The next morning found Jack under the weather and Mary and Michael wanting a day of rest so four women set off to Insein on a most magical boat trip on a side canal in the early morning light. The grey clouds parted as we moved past villages and under foot bridges spanning the canals. We traveled through uninhabited empty heavily wooded jungle and it was hard to resist the thought that here was the old Burma of our imaginations, rich with heavy vegetation with rice fields on either sides and the purple hills behind in the distance.
Insein has a central temple, up a long covered staircase stacked on either side with tourist tchatshkas. But its special wonder is the fields of stupas around it in various states of decay, an archeological treasure, unguarded in the middle of this unassuming village. The government is in the process of renovating some of them but the local believers sneak in and sometimes paint white a stupa that is thought to have special powers. As we are there early before the large groups of tourists arrive, walking around these 11th-13th century monuments gives us the feeling of passing over sacred ground, once revered with the ghosts of hundreds of years – if we can ignore the plastic wrappers thrown thoughtlessly on the ground.
Above, reconstruction in process. On the side was a woman hand mixing concrete in a bucket which the men then hauled up the bamboo scaffolding.
The temple itself is a maze of golden steeples and glazed ceramic tiles underfoot.
And then the rains came down, in buckets, as we walked back to the boat but by the time we arrived at the jetty, the clouds had again lifted and our wise boatman had covered the seats with umbrellas so we were dry and comfortable for our onward journey.
Although our itinerary first included a 6 hour trek in the hills around the edge of the lake, the weather and our stamina and fear of slippery mud had us choose a shorter walk in the rice fields instead. From lakeshore we walked about 2 miles on the dikes between the rice paddy in various stages of growth — some fields harvested with bare brown stalks, some with bright green rice plants still ripening, and the bright yellow-green rice ready to be cut, hung to dry and threshed.

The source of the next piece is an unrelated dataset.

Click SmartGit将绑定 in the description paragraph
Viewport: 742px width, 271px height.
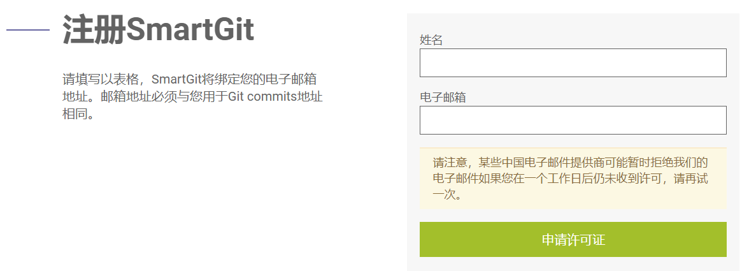coord(192,80)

Some farmers have more modern threshing machines but most still use manual labor for all aspects of this process.
We see a group of men picking the recently cut rice stalks out of the mud and putting them on bamboo ricks for drying and were told these men are neighbors who band together to help each other in common chores in their respective fields. Thin and sturdy, friendly and with open faces – I think of my husband’s grandparents on their farm in Missouri facing similar chores in a very different setting and the fact that such a way of rural farming life in the U.S. is basically gone.
We walk back along the road through the village and run into the children leaving their primary school and we peek into the family compounds along the way, displaying a neat and clean environment with everyone willing to greet us with a genuinely friendly “Minglabar”.

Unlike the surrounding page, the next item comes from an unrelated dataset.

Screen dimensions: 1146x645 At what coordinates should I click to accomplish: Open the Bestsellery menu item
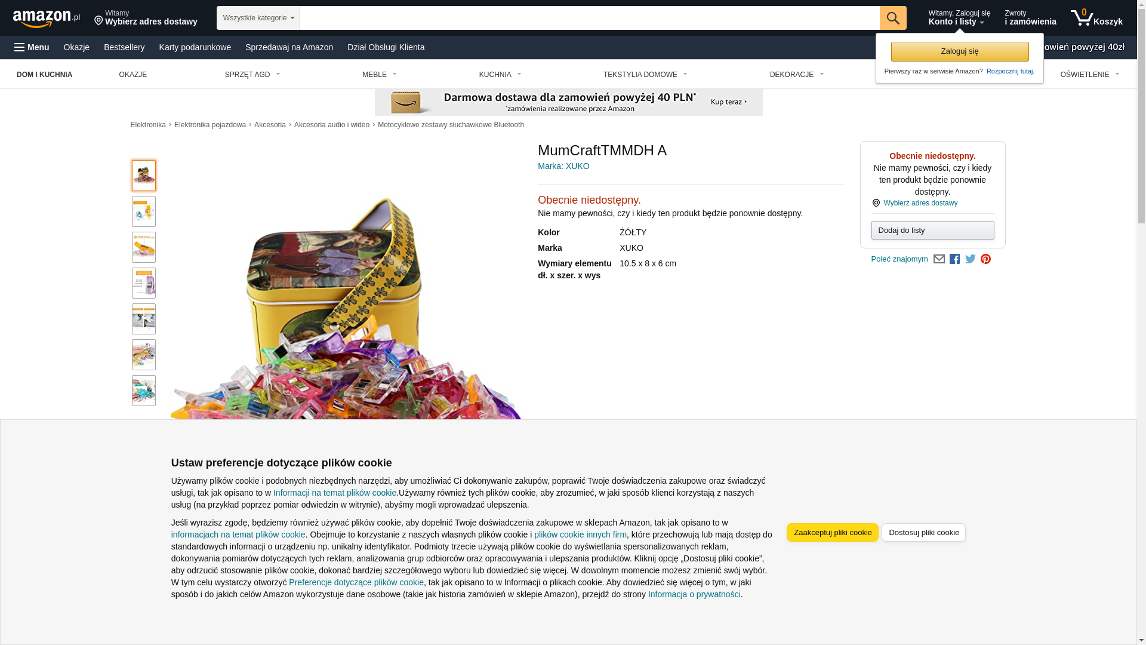point(124,47)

The boat goes fast toward out hotel trying to beat both the dying light and the clouds and cuts diagonally across the lake, drenching us with spray across our faces and clothes. We make it back when a short while later the sky opens up and lets loose with a deluge of large proportion. In our rooms a little later, trying to sleep, we hear an intensity of rain on the metal roof that drowns out everything else and envelops all. I think of Noah and his ark and wonder if an unexpected monsoon came into the mid-east long ago which would require a boat to weather the ensuing floods. More practically, I worry about the strength of the wooden piers under our bungalow about 5 feet above the water and eventually drop off with the rain inside my dreams.
The next morning we rise to see pink and fuchsia lotuses blooming around our cottage and sun and blue sky and little damage is apparent from the evening’s water blessing.